> What you need to do
Each line of the data below should be repeated exactly.

> Data records
○ ○ ○ ○ ○
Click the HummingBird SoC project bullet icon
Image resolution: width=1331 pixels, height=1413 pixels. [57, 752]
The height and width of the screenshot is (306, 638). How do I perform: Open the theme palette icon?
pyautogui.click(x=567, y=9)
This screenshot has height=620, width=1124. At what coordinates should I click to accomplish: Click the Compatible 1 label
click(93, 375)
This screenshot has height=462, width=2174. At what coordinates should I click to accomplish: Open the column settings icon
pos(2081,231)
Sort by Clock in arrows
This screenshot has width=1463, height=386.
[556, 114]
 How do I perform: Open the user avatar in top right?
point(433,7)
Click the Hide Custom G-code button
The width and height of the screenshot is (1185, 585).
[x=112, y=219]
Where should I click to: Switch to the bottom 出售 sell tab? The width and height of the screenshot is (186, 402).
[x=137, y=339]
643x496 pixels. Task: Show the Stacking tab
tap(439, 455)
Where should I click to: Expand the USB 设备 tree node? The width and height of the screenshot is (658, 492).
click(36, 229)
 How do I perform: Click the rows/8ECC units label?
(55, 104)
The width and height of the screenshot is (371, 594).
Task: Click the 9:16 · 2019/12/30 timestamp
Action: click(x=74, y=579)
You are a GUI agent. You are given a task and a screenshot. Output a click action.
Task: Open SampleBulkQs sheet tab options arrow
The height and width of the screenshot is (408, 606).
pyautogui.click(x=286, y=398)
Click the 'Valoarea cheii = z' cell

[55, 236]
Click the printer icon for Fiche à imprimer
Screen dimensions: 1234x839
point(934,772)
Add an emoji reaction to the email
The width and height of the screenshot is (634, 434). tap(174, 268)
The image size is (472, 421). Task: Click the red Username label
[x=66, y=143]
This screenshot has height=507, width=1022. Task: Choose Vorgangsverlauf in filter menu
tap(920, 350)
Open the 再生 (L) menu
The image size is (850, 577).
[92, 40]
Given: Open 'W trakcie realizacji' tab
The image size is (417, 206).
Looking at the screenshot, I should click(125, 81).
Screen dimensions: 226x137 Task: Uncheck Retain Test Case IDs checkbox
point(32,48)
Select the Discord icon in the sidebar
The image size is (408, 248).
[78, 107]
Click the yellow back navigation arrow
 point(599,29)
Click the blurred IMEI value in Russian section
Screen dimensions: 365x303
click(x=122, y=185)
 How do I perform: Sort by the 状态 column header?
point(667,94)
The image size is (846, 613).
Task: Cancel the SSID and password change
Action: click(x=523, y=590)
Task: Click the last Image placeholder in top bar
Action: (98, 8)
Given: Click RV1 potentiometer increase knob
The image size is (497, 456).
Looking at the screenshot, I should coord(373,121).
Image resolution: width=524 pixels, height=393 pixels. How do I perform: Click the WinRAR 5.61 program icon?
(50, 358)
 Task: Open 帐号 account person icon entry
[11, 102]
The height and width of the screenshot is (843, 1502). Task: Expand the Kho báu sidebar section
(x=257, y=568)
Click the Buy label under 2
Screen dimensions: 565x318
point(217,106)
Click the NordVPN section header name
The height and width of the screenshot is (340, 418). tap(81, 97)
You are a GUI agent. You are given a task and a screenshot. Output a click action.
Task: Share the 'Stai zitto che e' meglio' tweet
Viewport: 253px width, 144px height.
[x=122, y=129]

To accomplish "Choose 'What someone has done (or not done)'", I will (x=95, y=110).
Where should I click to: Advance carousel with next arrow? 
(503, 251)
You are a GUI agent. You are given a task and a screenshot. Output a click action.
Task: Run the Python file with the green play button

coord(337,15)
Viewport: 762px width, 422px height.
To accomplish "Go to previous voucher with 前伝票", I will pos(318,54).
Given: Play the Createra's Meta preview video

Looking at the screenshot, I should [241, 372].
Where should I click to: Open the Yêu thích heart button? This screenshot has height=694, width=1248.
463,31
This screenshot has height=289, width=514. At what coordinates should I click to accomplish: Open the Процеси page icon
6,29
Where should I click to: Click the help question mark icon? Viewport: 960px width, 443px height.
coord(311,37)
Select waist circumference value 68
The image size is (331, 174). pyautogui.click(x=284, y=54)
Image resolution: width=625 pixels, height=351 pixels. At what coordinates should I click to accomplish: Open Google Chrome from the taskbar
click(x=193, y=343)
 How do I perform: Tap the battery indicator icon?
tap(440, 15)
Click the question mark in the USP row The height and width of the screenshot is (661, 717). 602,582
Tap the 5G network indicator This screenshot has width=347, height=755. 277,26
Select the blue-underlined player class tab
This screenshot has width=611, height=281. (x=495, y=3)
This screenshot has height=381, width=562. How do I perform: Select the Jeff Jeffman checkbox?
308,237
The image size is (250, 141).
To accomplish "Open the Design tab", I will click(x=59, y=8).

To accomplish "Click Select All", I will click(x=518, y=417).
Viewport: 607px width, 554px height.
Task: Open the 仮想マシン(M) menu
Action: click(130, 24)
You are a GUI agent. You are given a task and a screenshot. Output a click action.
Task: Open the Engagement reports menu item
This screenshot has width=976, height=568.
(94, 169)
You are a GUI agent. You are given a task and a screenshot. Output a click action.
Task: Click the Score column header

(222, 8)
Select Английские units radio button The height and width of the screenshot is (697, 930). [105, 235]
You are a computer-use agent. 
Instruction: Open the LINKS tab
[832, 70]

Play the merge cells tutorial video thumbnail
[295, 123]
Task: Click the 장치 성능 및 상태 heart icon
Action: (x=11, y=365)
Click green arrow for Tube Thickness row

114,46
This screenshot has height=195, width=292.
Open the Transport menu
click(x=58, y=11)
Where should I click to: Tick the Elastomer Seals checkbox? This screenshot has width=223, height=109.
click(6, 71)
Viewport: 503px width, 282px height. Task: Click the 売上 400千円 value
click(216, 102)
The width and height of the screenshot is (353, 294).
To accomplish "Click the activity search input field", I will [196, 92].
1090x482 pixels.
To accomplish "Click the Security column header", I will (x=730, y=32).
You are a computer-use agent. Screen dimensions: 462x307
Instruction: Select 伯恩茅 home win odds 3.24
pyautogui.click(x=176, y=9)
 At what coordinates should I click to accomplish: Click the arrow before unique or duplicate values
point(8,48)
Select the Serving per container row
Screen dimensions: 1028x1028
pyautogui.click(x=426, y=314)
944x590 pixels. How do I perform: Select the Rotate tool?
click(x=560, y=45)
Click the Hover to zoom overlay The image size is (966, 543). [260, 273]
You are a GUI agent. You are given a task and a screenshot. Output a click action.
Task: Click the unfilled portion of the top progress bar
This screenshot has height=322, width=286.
○ ○ ○ ○ ○
> Answer for this exercise
Click the HummingBird SoC project bullet icon
Image resolution: width=1331 pixels, height=1413 pixels. [57, 752]
The height and width of the screenshot is (306, 638). How do I perform: Open the theme palette icon?
pyautogui.click(x=567, y=9)
This screenshot has height=620, width=1124. At what coordinates should I click to accomplish: Click the Compatible 1 label
click(93, 375)
This screenshot has height=462, width=2174. At what coordinates should I click to accomplish: Open the column settings icon
pos(2081,231)
Sort by Clock in arrows
This screenshot has width=1463, height=386.
[556, 114]
 How do I perform: Open the user avatar in top right?
point(433,7)
Click the Hide Custom G-code button
The width and height of the screenshot is (1185, 585).
[x=112, y=219]
Where should I click to: Switch to the bottom 出售 sell tab? The width and height of the screenshot is (186, 402).
[x=137, y=339]
643x496 pixels. Task: Show the Stacking tab
tap(439, 455)
Where should I click to: Expand the USB 设备 tree node? The width and height of the screenshot is (658, 492).
click(36, 229)
 How do I perform: Click the rows/8ECC units label?
(55, 104)
The width and height of the screenshot is (371, 594).
Task: Click the 9:16 · 2019/12/30 timestamp
Action: click(x=74, y=579)
You are a GUI agent. You are given a task and a screenshot. Output a click action.
Task: Open SampleBulkQs sheet tab options arrow
The height and width of the screenshot is (408, 606).
pyautogui.click(x=286, y=398)
Click the 'Valoarea cheii = z' cell

[55, 236]
Click the printer icon for Fiche à imprimer
Screen dimensions: 1234x839
point(934,772)
Add an emoji reaction to the email
The width and height of the screenshot is (634, 434). tap(174, 268)
The image size is (472, 421). Task: Click the red Username label
[x=66, y=143]
This screenshot has height=507, width=1022. Task: Choose Vorgangsverlauf in filter menu
tap(920, 350)
Open the 再生 (L) menu
The image size is (850, 577).
[92, 40]
Given: Open 'W trakcie realizacji' tab
The image size is (417, 206).
Looking at the screenshot, I should click(125, 81).
Screen dimensions: 226x137 Task: Uncheck Retain Test Case IDs checkbox
point(32,48)
Select the Discord icon in the sidebar
The image size is (408, 248).
[78, 107]
Click the yellow back navigation arrow
 point(599,29)
Click the blurred IMEI value in Russian section
Screen dimensions: 365x303
click(x=122, y=185)
 How do I perform: Sort by the 状态 column header?
point(667,94)
The image size is (846, 613).
Task: Cancel the SSID and password change
Action: click(x=523, y=590)
Task: Click the last Image placeholder in top bar
Action: (98, 8)
Given: Click RV1 potentiometer increase knob
The image size is (497, 456).
Looking at the screenshot, I should coord(373,121).
Image resolution: width=524 pixels, height=393 pixels. How do I perform: Click the WinRAR 5.61 program icon?
(50, 358)
 Task: Open 帐号 account person icon entry
[11, 102]
The height and width of the screenshot is (843, 1502). Task: Expand the Kho báu sidebar section
(x=257, y=568)
Click the Buy label under 2
Screen dimensions: 565x318
point(217,106)
Click the NordVPN section header name
The height and width of the screenshot is (340, 418). tap(81, 97)
You are a GUI agent. You are given a task and a screenshot. Output a click action.
Task: Share the 'Stai zitto che e' meglio' tweet
Viewport: 253px width, 144px height.
[x=122, y=129]

To accomplish "Choose 'What someone has done (or not done)'", I will (x=95, y=110).
Where should I click to: Advance carousel with next arrow? 
(503, 251)
You are a GUI agent. You are given a task and a screenshot. Output a click action.
Task: Run the Python file with the green play button

coord(337,15)
Viewport: 762px width, 422px height.
To accomplish "Go to previous voucher with 前伝票", I will pos(318,54).
Given: Play the Createra's Meta preview video

Looking at the screenshot, I should [241, 372].
Where should I click to: Open the Yêu thích heart button? This screenshot has height=694, width=1248.
463,31
This screenshot has height=289, width=514. At what coordinates should I click to accomplish: Open the Процеси page icon
6,29
Where should I click to: Click the help question mark icon? Viewport: 960px width, 443px height.
coord(311,37)
Select waist circumference value 68
The image size is (331, 174). pyautogui.click(x=284, y=54)
Image resolution: width=625 pixels, height=351 pixels. At what coordinates should I click to accomplish: Open Google Chrome from the taskbar
click(x=193, y=343)
 How do I perform: Tap the battery indicator icon?
tap(440, 15)
Click the question mark in the USP row The height and width of the screenshot is (661, 717). 602,582
Tap the 5G network indicator This screenshot has width=347, height=755. 277,26
Select the blue-underlined player class tab
This screenshot has width=611, height=281. (x=495, y=3)
This screenshot has height=381, width=562. How do I perform: Select the Jeff Jeffman checkbox?
308,237
The image size is (250, 141).
To accomplish "Open the Design tab", I will click(x=59, y=8).

To accomplish "Click Select All", I will click(x=518, y=417).
Viewport: 607px width, 554px height.
Task: Open the 仮想マシン(M) menu
Action: click(130, 24)
You are a GUI agent. You are given a task and a screenshot. Output a click action.
Task: Open the Engagement reports menu item
This screenshot has width=976, height=568.
(94, 169)
You are a GUI agent. You are given a task and a screenshot. Output a click action.
Task: Click the Score column header

(222, 8)
Select Английские units radio button The height and width of the screenshot is (697, 930). [105, 235]
You are a computer-use agent. 
Instruction: Open the LINKS tab
[832, 70]

Play the merge cells tutorial video thumbnail
[295, 123]
Task: Click the 장치 성능 및 상태 heart icon
Action: (x=11, y=365)
Click green arrow for Tube Thickness row

114,46
This screenshot has height=195, width=292.
Open the Transport menu
click(x=58, y=11)
Where should I click to: Tick the Elastomer Seals checkbox? This screenshot has width=223, height=109.
click(6, 71)
Viewport: 503px width, 282px height. Task: Click the 売上 400千円 value
click(216, 102)
The width and height of the screenshot is (353, 294).
To accomplish "Click the activity search input field", I will [196, 92].
1090x482 pixels.
To accomplish "Click the Security column header", I will (x=730, y=32).
You are a computer-use agent. Screen dimensions: 462x307
Instruction: Select 伯恩茅 home win odds 3.24
pyautogui.click(x=176, y=9)
 At what coordinates should I click to accomplish: Click the arrow before unique or duplicate values
point(8,48)
Select the Serving per container row
Screen dimensions: 1028x1028
pyautogui.click(x=426, y=314)
944x590 pixels. How do I perform: Select the Rotate tool?
click(x=560, y=45)
Click the Hover to zoom overlay The image size is (966, 543). [260, 273]
You are a GUI agent. You are given a task and a screenshot. Output a click action.
Task: Click the unfilled portion of the top progress bar
This screenshot has height=322, width=286.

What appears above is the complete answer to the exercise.